### DATA TO EXAMINE
((

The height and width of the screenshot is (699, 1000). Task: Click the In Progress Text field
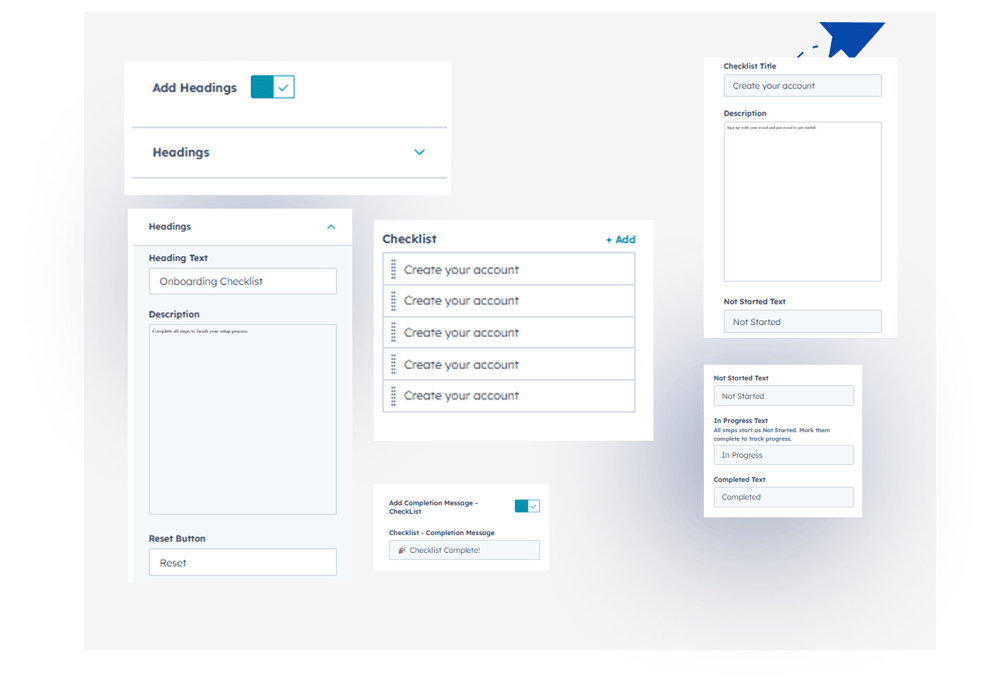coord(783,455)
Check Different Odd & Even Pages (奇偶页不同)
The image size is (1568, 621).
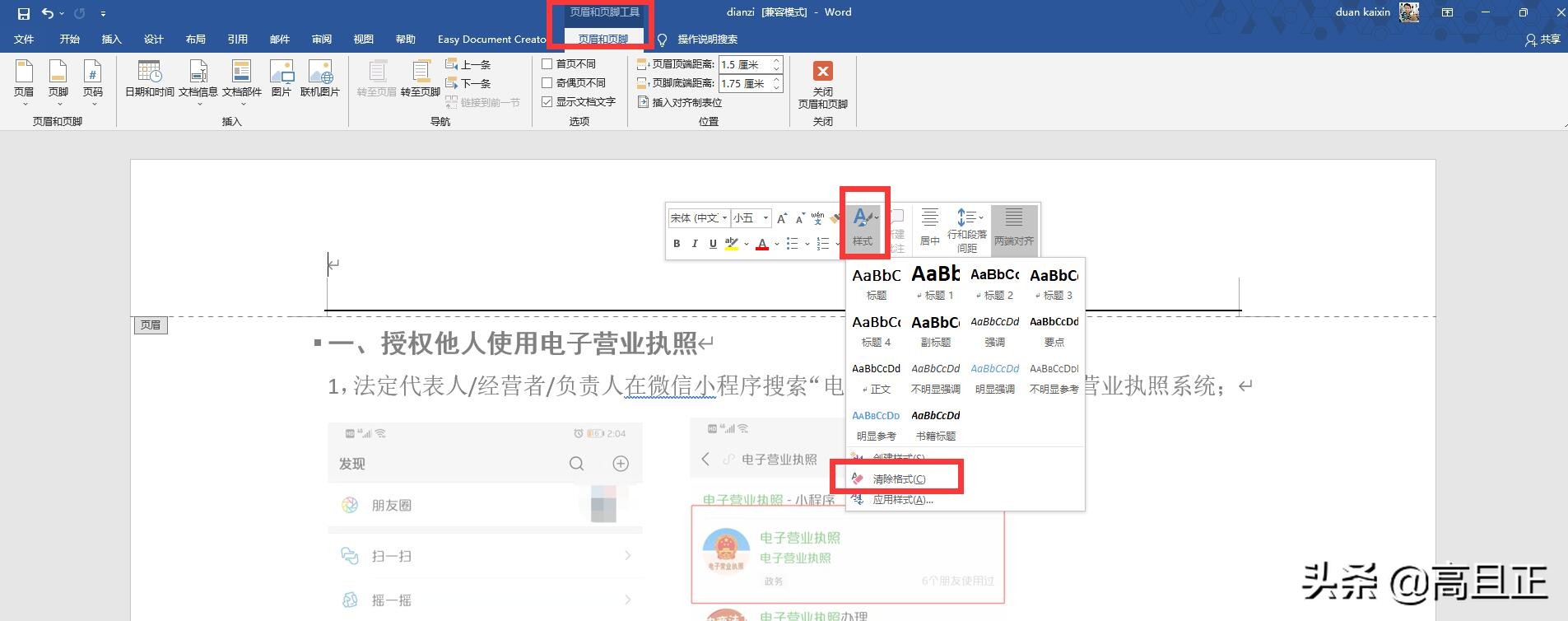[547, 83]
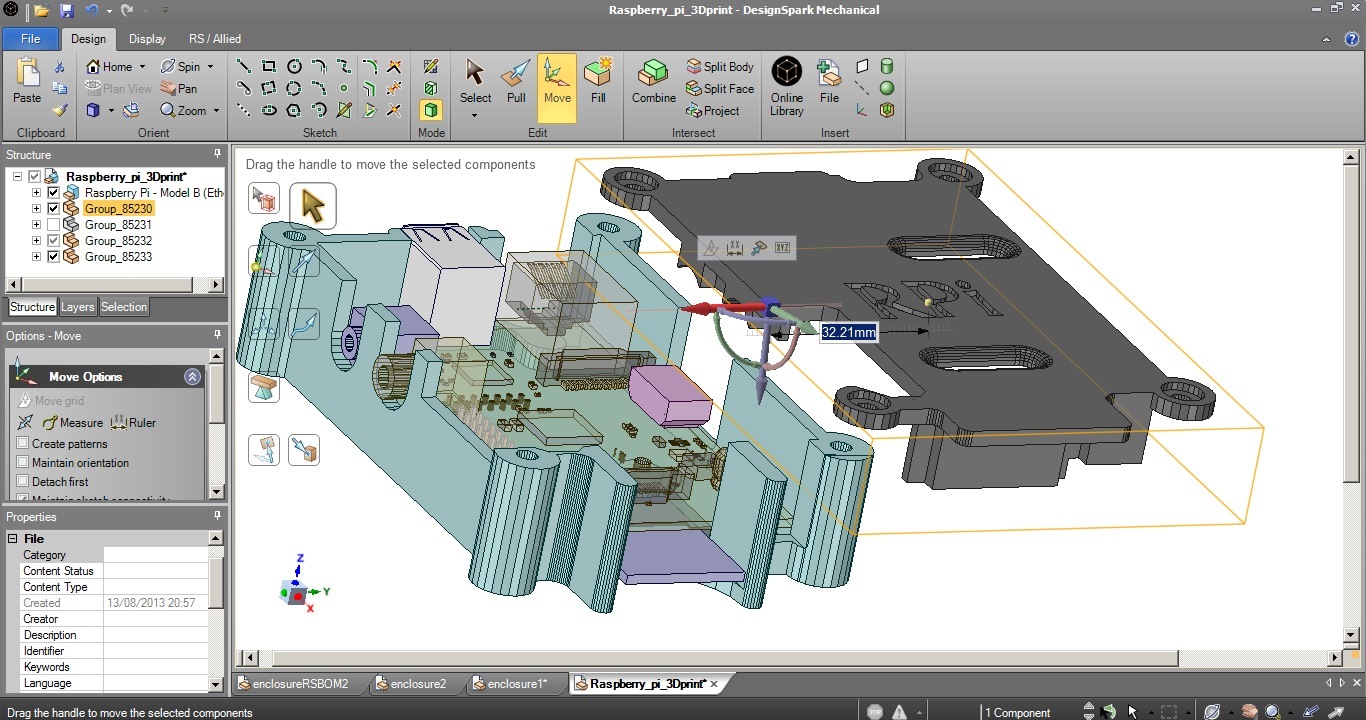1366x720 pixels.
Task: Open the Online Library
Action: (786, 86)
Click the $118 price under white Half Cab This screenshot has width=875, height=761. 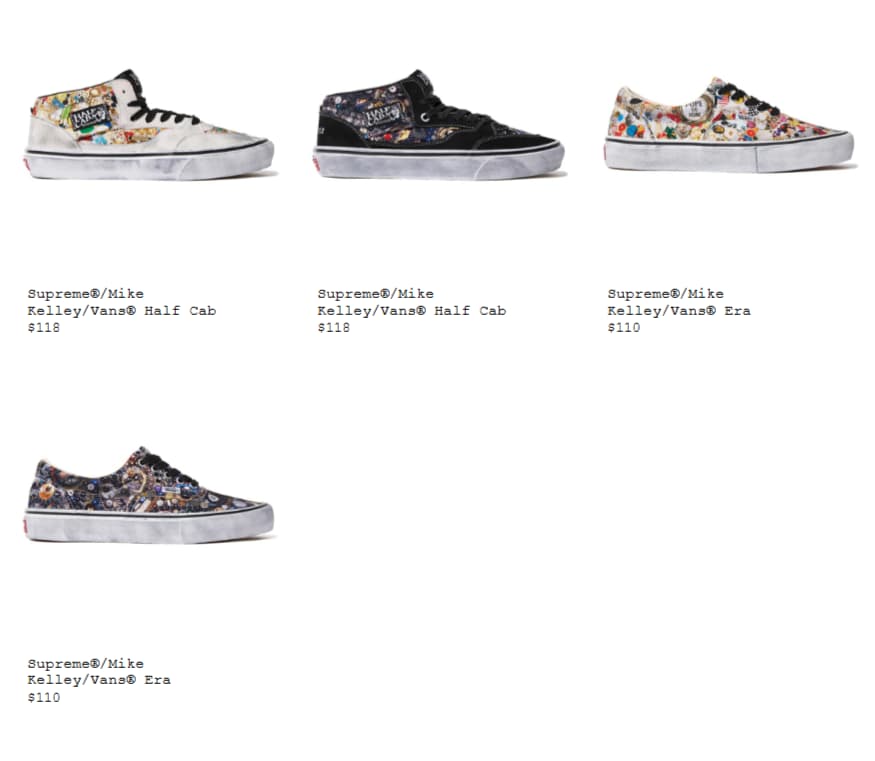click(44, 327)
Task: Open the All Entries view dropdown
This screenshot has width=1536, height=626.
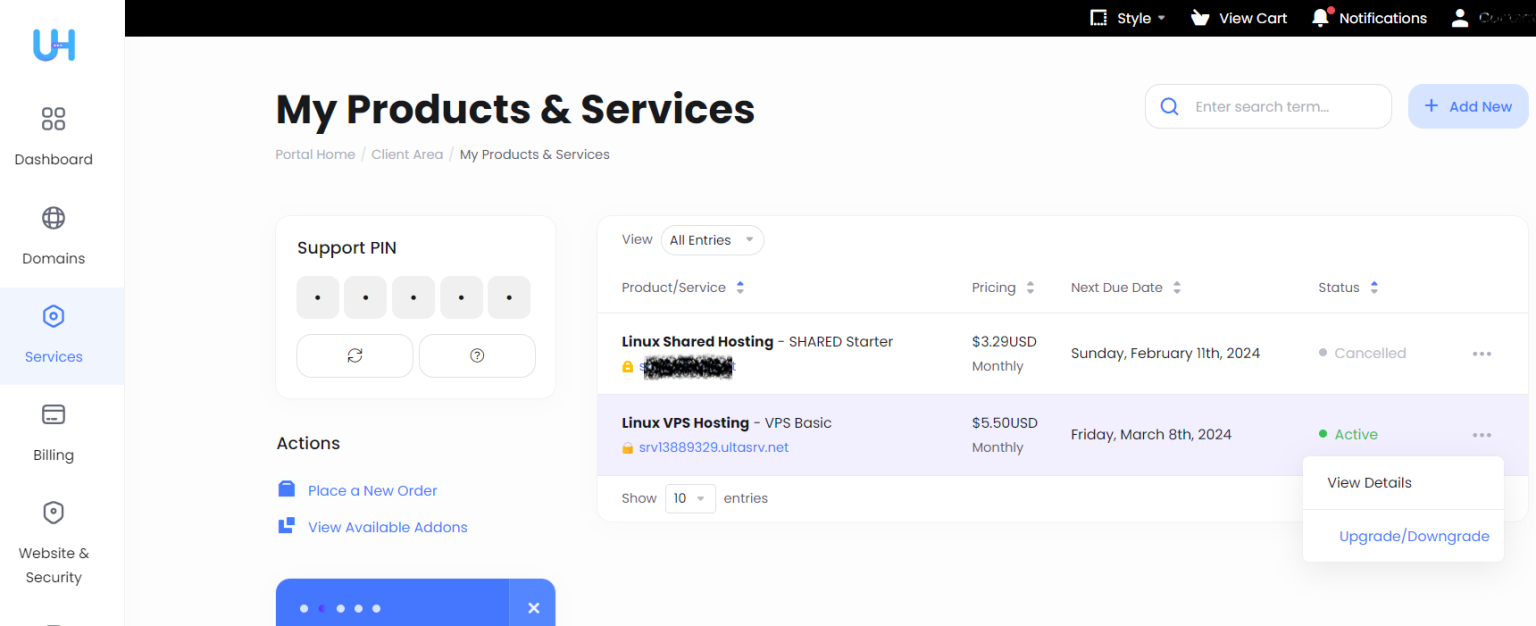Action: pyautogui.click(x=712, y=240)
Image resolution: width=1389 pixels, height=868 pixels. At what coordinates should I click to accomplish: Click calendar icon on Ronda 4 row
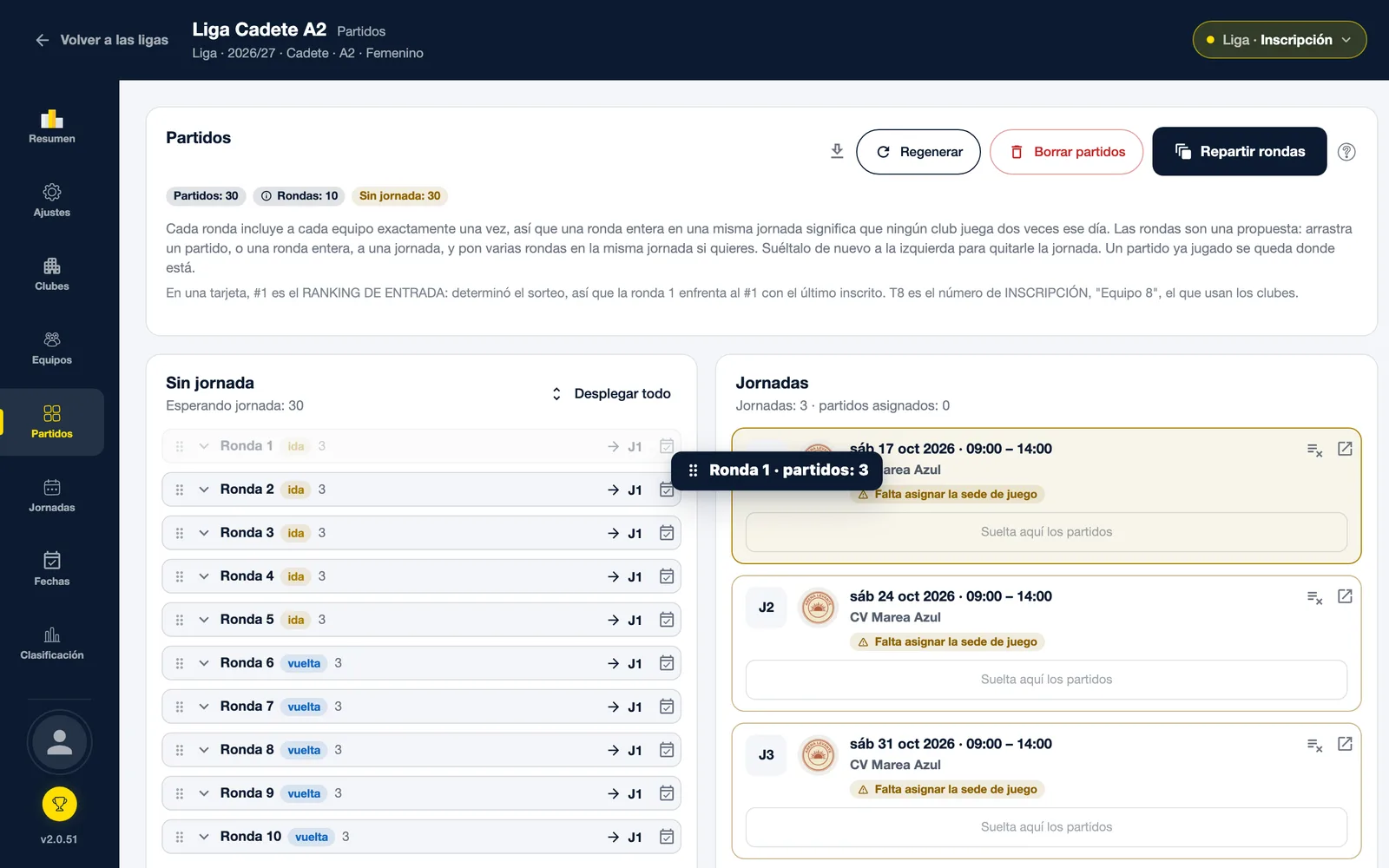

))

### TASK REQUIREMENTS
None of the pictures belong in the copy. Write out exactly the lines from the line that holds "Task: Open the All Entries view dropdown" through the last line of the listing above, both ends included.

### RESPONSE
Task: Open the All Entries view dropdown
This screenshot has width=1536, height=626.
Action: pyautogui.click(x=712, y=240)
Image resolution: width=1389 pixels, height=868 pixels. At what coordinates should I click to accomplish: Click calendar icon on Ronda 4 row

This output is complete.